Task prompt -
Can you output the material line for line, starting at its very first line and ending at the line that contains "Filter by Type (51, 224)", including both of those lines?

** Begin Excerpted data **

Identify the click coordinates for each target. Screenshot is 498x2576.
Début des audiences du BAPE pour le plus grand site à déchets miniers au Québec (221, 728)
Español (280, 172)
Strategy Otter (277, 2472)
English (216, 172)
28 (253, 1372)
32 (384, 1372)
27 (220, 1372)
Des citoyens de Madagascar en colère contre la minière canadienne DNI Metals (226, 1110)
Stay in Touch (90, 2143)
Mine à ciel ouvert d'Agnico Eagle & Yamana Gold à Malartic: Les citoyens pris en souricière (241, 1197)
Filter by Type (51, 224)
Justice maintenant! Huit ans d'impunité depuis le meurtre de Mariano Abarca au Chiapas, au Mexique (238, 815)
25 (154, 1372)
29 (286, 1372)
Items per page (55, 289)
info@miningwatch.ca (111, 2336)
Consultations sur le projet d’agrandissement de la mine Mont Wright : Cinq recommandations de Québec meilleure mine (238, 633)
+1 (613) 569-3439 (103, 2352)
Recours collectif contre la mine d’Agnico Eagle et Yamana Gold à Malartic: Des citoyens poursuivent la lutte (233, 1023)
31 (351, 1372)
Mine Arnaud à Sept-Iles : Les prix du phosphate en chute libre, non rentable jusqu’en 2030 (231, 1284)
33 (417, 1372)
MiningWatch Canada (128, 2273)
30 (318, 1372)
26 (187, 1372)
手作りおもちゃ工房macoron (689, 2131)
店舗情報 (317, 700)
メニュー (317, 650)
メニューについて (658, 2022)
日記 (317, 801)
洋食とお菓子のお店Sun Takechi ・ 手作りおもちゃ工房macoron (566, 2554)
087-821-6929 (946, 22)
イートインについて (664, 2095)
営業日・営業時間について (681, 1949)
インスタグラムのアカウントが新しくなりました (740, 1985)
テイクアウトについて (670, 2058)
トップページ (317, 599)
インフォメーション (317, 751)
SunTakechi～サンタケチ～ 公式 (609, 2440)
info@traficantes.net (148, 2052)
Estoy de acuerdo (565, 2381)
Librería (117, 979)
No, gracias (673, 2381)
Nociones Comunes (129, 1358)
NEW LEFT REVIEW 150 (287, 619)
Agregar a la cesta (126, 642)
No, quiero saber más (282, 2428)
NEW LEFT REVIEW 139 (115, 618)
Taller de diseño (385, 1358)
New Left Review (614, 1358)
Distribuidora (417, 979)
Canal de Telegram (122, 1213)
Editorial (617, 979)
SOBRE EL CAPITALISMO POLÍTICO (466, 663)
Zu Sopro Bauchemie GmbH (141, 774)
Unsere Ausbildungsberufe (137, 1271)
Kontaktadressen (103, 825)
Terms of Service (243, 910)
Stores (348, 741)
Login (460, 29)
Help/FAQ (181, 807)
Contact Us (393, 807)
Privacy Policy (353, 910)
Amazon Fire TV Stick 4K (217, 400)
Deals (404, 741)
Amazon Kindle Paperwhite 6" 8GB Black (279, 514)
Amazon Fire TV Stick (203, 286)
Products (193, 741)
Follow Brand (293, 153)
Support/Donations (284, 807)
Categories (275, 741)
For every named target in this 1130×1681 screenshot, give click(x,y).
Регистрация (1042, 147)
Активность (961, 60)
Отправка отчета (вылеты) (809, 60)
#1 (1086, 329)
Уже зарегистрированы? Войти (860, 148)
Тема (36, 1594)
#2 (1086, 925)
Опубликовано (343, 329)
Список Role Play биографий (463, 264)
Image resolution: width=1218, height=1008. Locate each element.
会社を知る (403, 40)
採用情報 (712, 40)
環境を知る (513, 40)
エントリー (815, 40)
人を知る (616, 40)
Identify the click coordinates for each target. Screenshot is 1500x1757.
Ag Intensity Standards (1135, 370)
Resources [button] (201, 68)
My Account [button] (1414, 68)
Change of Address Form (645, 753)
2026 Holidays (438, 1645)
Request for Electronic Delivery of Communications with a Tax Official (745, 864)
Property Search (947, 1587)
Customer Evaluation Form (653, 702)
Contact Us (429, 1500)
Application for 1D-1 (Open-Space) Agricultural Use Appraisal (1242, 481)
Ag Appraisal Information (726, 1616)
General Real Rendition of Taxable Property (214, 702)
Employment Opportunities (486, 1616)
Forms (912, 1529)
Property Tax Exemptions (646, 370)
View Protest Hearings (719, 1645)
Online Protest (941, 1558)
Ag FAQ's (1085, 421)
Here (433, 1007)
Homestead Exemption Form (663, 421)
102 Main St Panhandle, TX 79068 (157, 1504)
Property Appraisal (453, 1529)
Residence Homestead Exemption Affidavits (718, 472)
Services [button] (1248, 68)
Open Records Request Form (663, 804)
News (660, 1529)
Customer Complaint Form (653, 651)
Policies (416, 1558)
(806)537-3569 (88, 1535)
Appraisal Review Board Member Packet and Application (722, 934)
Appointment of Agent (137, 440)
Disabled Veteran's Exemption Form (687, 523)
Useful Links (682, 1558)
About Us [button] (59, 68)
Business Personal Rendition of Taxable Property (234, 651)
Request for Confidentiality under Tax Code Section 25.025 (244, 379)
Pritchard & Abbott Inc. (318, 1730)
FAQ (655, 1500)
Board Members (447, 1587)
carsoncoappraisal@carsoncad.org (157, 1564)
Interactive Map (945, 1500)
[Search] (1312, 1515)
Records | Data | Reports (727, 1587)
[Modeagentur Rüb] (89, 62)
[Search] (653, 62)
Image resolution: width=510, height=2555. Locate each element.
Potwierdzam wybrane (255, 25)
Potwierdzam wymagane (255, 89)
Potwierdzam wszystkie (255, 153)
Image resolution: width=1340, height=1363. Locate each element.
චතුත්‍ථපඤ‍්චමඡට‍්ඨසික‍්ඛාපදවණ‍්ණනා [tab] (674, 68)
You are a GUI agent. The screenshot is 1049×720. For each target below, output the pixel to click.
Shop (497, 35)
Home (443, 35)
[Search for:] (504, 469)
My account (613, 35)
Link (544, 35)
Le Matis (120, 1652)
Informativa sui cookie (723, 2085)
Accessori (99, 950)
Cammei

** End Excerpted data **

Worked answer -
Identify the click coordinates for each target. Screenshot is 498x2576.
Début des audiences du BAPE pour le plus grand site à déchets miniers au Québec (221, 728)
Español (280, 172)
Strategy Otter (277, 2472)
English (216, 172)
28 (253, 1372)
32 (384, 1372)
27 (220, 1372)
Des citoyens de Madagascar en colère contre la minière canadienne DNI Metals (226, 1110)
Stay in Touch (90, 2143)
Mine à ciel ouvert d'Agnico Eagle & Yamana Gold à Malartic: Les citoyens pris en souricière (241, 1197)
Filter by Type (51, 224)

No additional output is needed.